- **DIRECTIONS FOR THIS TASK**: In the records below, find each line holding the word "photo" and copy it.

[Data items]
────────────────

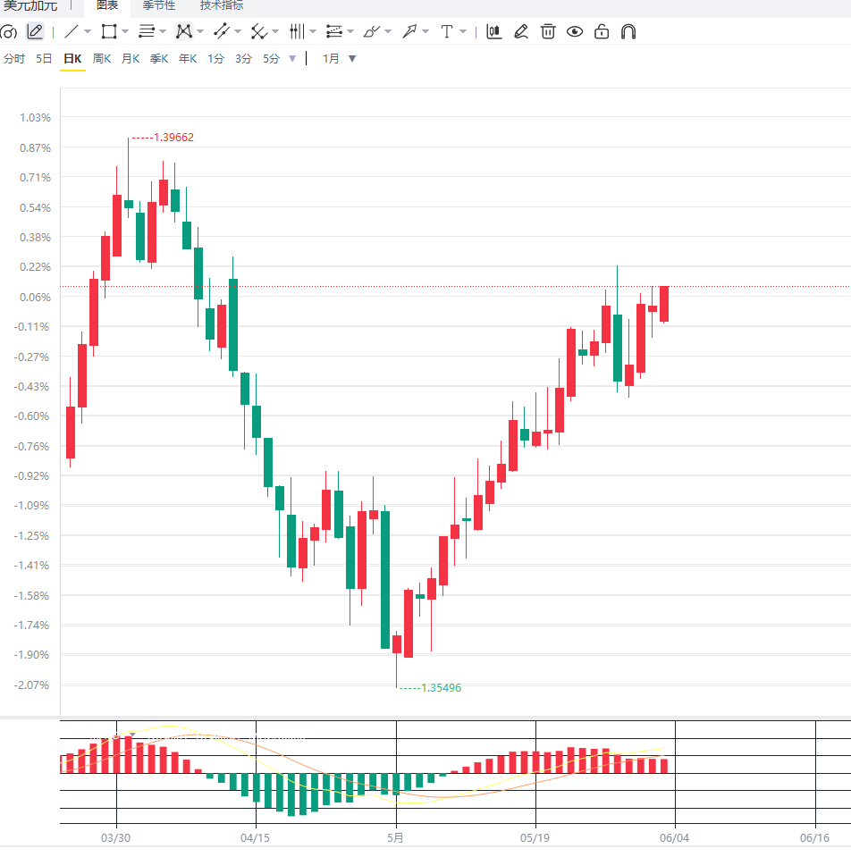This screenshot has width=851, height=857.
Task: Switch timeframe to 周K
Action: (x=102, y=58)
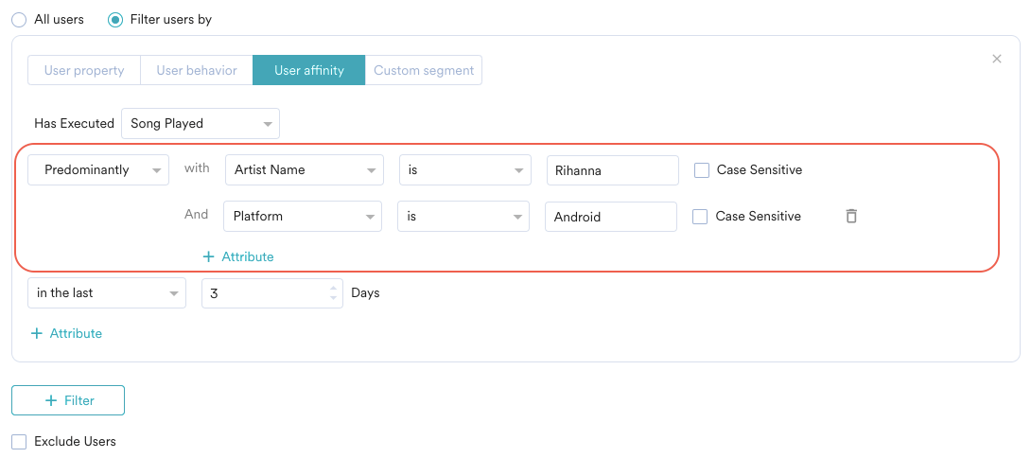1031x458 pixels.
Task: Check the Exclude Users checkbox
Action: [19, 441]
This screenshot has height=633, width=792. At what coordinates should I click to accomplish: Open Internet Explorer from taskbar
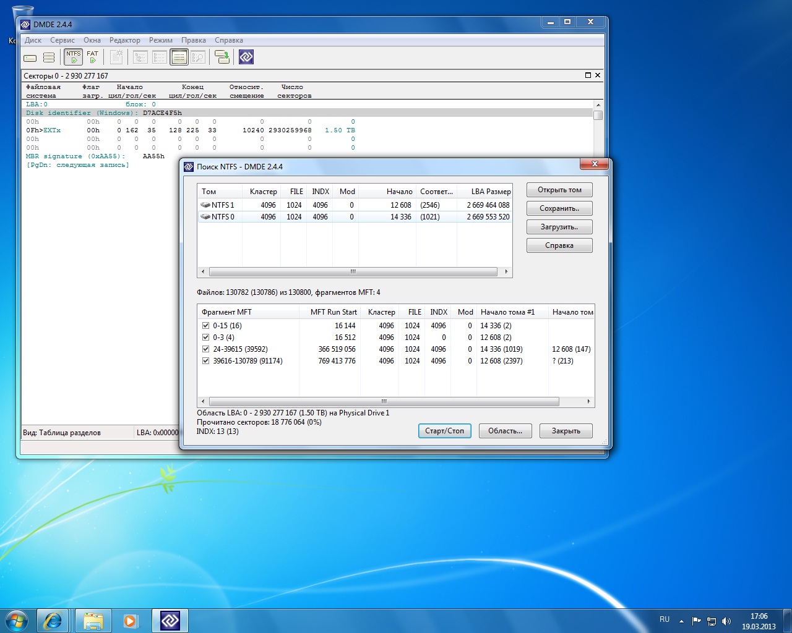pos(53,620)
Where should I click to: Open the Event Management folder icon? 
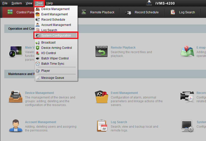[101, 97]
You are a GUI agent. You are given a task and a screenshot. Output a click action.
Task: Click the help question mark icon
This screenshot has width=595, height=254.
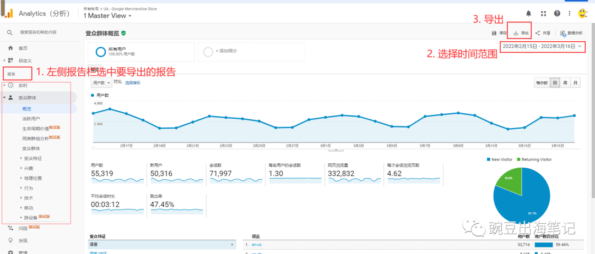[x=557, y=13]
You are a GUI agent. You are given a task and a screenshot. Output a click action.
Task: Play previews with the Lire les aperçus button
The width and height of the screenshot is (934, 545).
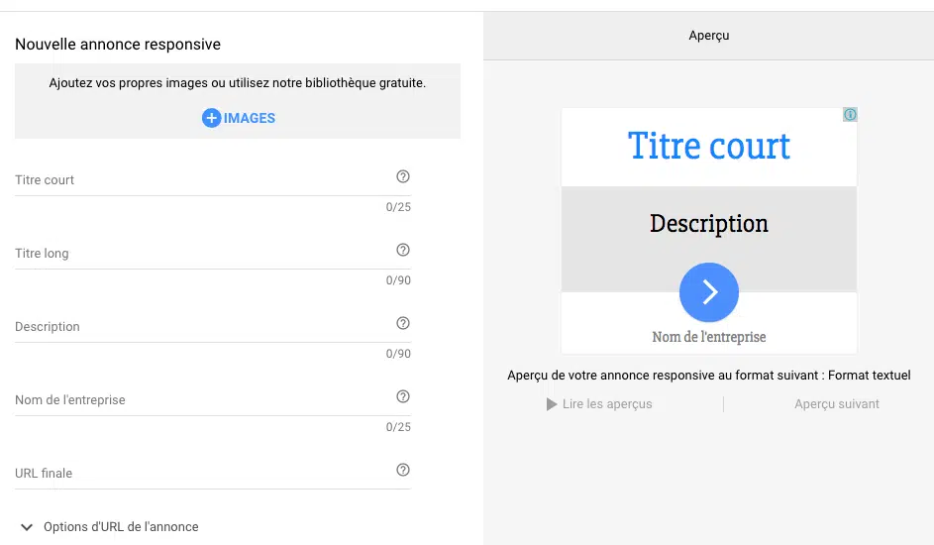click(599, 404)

────────────────

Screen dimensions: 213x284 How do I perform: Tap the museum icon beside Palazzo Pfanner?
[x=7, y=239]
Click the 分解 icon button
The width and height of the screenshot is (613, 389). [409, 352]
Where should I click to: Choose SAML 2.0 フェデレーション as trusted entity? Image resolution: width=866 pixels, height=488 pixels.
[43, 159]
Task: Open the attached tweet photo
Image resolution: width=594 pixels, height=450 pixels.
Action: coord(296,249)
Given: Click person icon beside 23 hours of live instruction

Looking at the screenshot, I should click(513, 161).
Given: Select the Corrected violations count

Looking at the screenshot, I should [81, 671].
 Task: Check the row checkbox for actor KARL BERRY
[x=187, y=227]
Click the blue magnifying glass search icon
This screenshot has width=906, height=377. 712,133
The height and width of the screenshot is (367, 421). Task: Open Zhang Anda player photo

────────────────

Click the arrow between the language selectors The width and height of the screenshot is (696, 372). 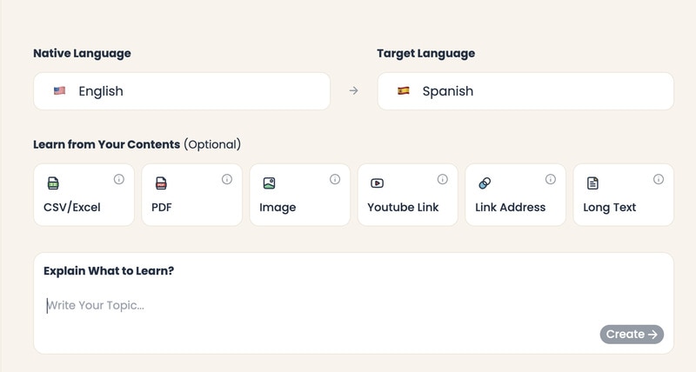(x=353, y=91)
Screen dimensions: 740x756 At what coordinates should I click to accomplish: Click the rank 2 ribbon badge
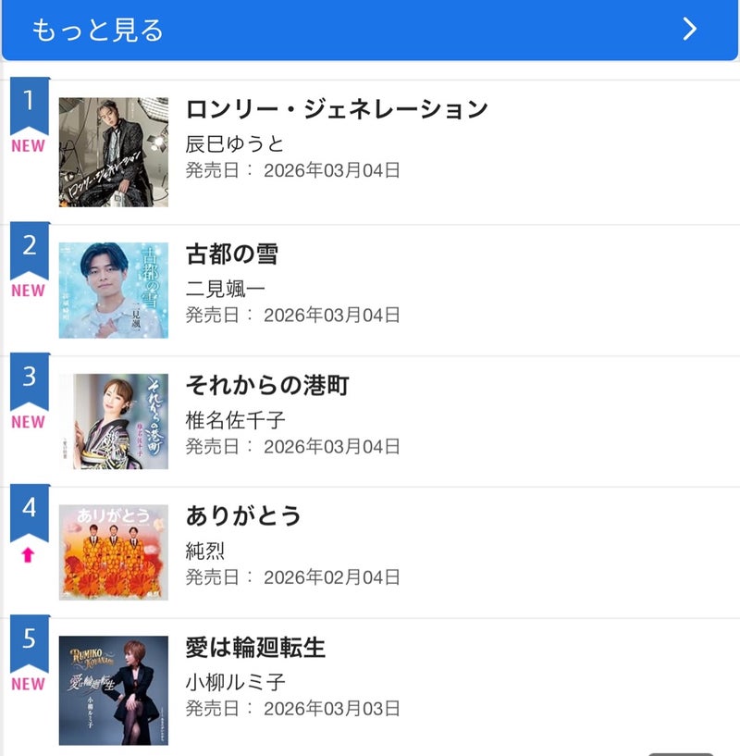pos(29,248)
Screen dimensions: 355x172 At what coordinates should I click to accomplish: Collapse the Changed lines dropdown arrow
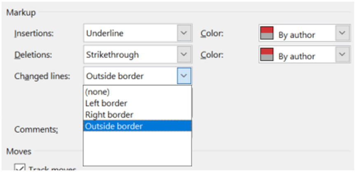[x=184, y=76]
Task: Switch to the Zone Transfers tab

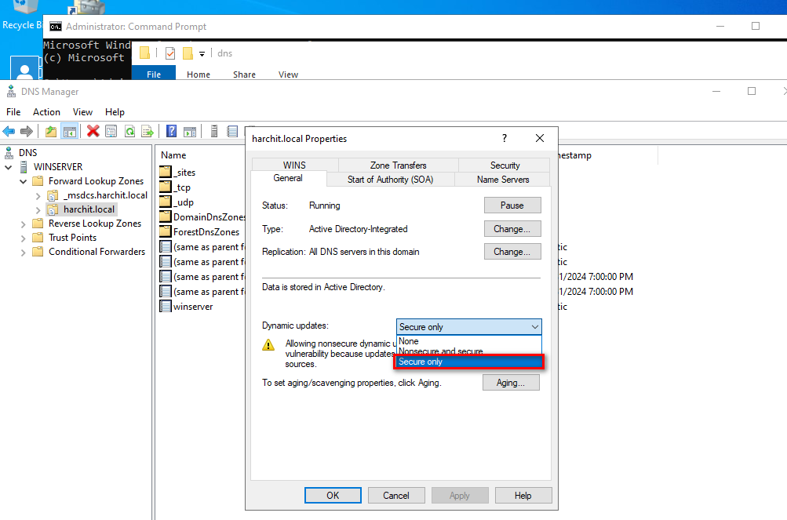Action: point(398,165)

────────────────

- **WRITTEN SOLUTION**:
Task: Open the attached tweet photo
The height and width of the screenshot is (367, 421). Task: Open Zhang Anda player photo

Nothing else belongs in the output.